We consider two types of parallel computation models.
The first is the multicore programming, and the second is the distributed computing such as MapReduce and BSP.
We provide a simple comparison:
Multicore programming is usually computation sensitive. Given a problem, we usually focus on how to divide the computation into different cores in a balanced manner. Distributed computing is usually data sensitive. Given a problem, we usually focus on how to divide the data to be stored in different computers.
Multicore programming is based on a shared memory paradigm. Every core can access any part of the main memory. Each core have a separated L1 cache, in which computation can be totally parallelized. Distributed computing is based on a shared nothing paradigm. Every computer can only access its own CPU, memory, and disk. The computation in different computers can be totally parallelized. Computers can only exchange data using the network.
Multicore programming mainly focus on reducing the cache miss to maximize the parallelism. Distributed computing mainly focus on reducing the communication cost to maximize the parallelism.
In this direction, we have derived an efficient multicore algorithm to answer keyword queries (VLDB’10) and process several fundamental graph tasks using MapReduce (SIGMOD’14 and VLDB’15)
Our final aim is to build a graph processing system with the following three objectives:
First, we want to extract the primitive operators from graph processing and mining. However, we need to consider both the completeness of the operators as well as to guarantee the minimality, which is challenging.
Second, we want to achieve high scalability in graph processing. However, it is not easy to guarantee the optimality of the algorithm.
Third, we aim to make the query processing tasks real-time tractable. However, since a large number of graph algorithms are NP-hard, it is not easy to guarantee the real-time tractability.
Our system structure consists of five layers:
In bottom data environment layer, we aim to handle different data environments, e.g., streaming, static, Probabilistic, etc.
In the computing model layer, we aim to support different computing models, e.g., in-memory, distributed, multi-core, external, etc.
In the computing paradigms layer, we target on implementing the most primitive operators used in graphs, such as joins, breath-first-search, depth-first-search, topological sort, spanning tree computation, etc.
In the query/mining primitives layer, we focus on designing some primitive operators for query processing and graph mining based on different semantics. For example, in query processing, we can design primitive operators depending on whether the query is a pattern, a set of nodes, or a set of keywords. In graph mining, we can design primitive operators depending on whether the result are subgraphs or some aggregated information.
In the topmost application layer, we aim to combine different primitive operators to design algorithms that can be used in various application scenarios, e.g., social network, chemical, web search, etc.

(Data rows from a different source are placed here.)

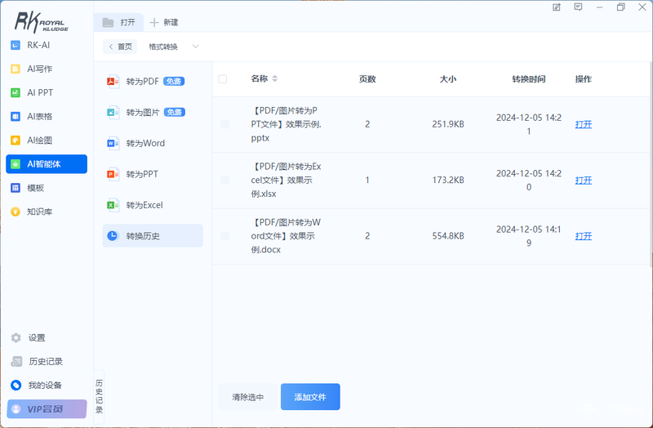Viewport: 653px width, 428px height.
Task: Choose the 转为PDF conversion icon
Action: (113, 81)
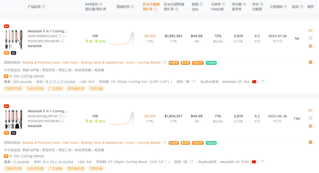Click help icon beside 销量趋势 column header

click(x=132, y=7)
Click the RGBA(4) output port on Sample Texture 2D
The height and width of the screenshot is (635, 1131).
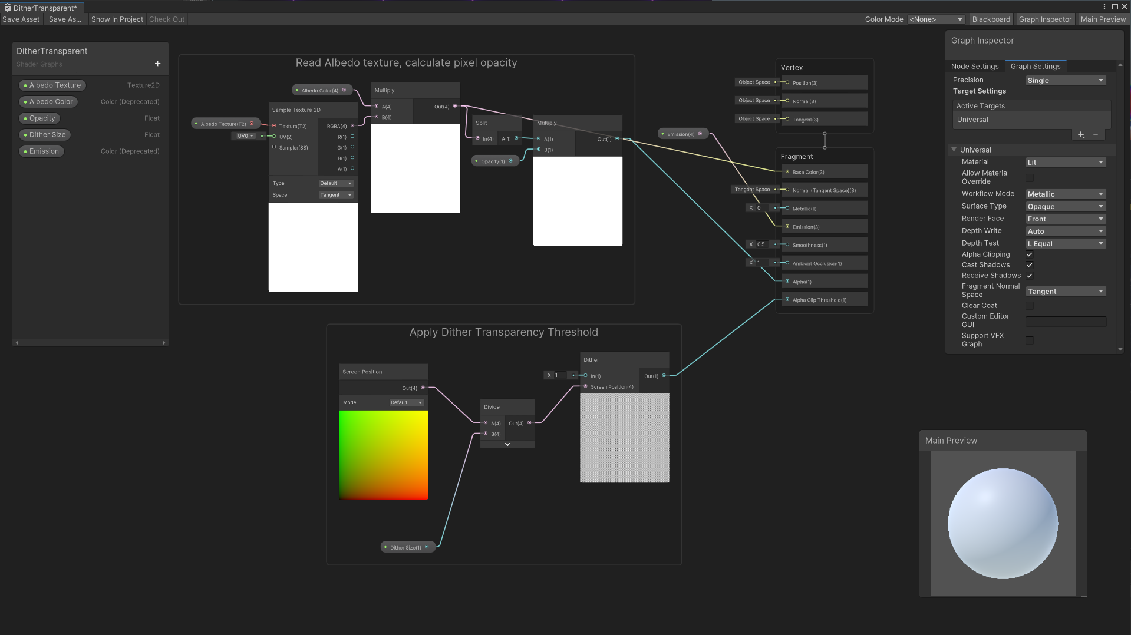coord(352,126)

For each layer we have published a large number of research papers in top database/data mining conference/journals.
Following the same framework, our future developments aim to enrich each component of our system from the data layer to the application layer, so that we can finally deliver a general-purpose graph processing system that integrate all graph semantics, data environments, and computing models for various applications.
As a conclusion, the emerging of the era of big data brings a number of new challenges for the traditional graph processing techniques including new graph semantics, new mining tasks, new query processing algorithms, new indexing techniques, and new computing models. However, graphs are still becoming larger, and more complex. Big graph processing is still on its early stage since many challenges are still unsolved. There are more opportunities for us to explore the unknown world!